[Items listed in a dataset]
....................
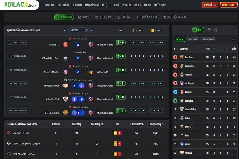The image size is (239, 159).
Task: Open the 12/2025 month picker
Action: (78, 30)

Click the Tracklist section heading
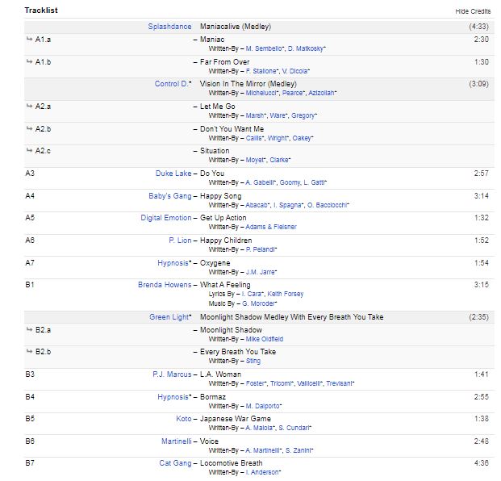(40, 10)
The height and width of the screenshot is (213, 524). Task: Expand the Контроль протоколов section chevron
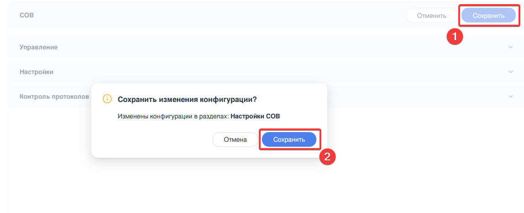[510, 96]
....................
— WHAT IS EXPECTED —
Once the line containing "Click the Tracklist section heading" is located, write out exactly that line and each one after it to the end of the records above, excluding pictures and nothing else.

— ANSWER SPACE —
Click the Tracklist section heading
(40, 10)
The height and width of the screenshot is (213, 524). Task: Expand the Контроль протоколов section chevron
[510, 96]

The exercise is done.